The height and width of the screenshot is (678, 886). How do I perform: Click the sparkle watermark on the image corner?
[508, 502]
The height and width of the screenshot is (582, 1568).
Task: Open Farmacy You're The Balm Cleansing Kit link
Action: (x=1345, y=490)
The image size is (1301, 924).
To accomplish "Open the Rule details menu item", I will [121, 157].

==

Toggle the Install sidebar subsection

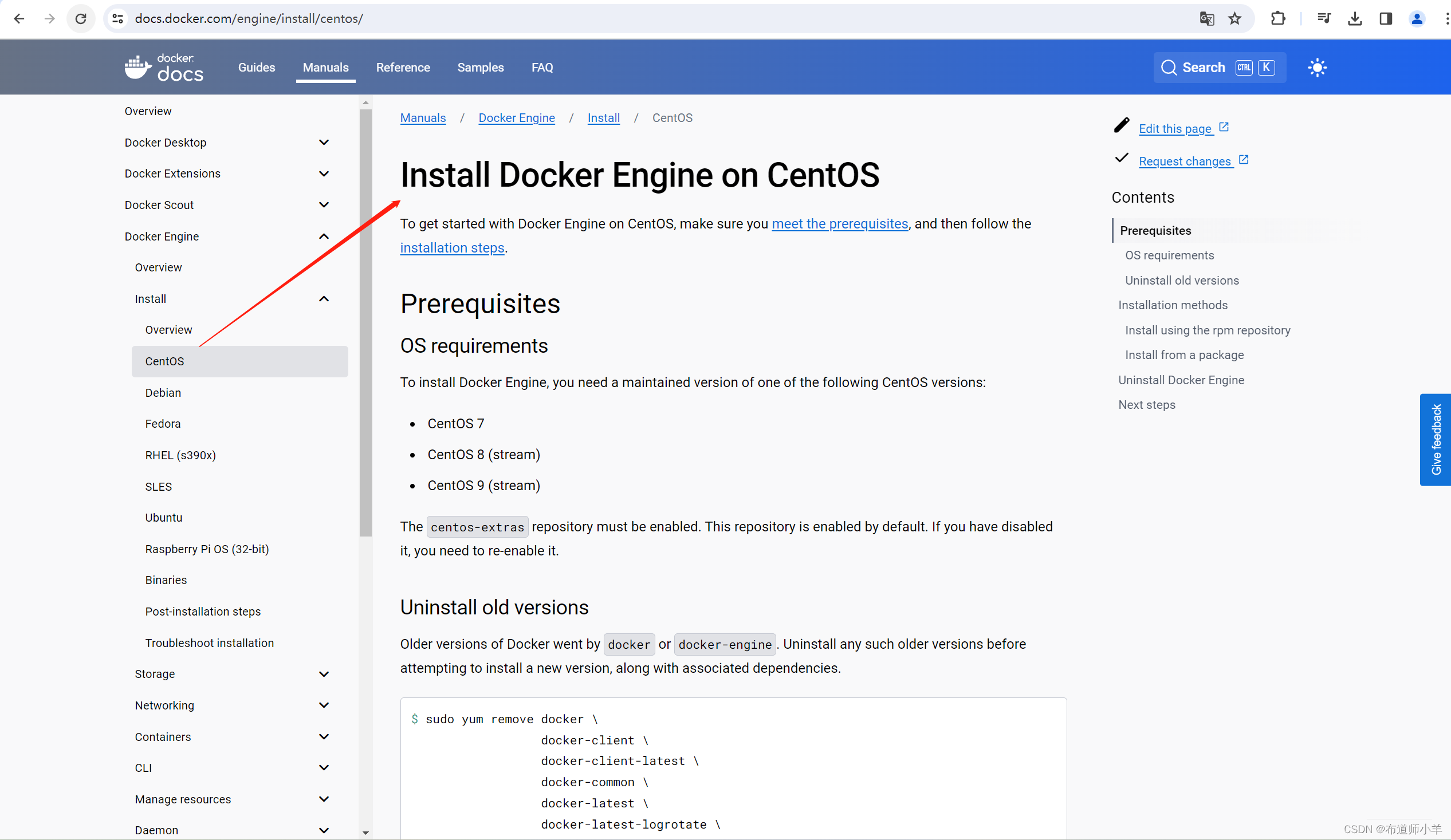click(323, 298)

Required action:
Could you retype exactly the lines above, starting at the line that contains "The height and width of the screenshot is (678, 886)." and ending at the line that contains "The image size is (1301, 924).", and nothing more?

Response below:
The height and width of the screenshot is (678, 886). How do I perform: Click the sparkle watermark on the image corner?
[508, 502]
The height and width of the screenshot is (582, 1568).
Task: Open Farmacy You're The Balm Cleansing Kit link
Action: (x=1345, y=490)
The image size is (1301, 924).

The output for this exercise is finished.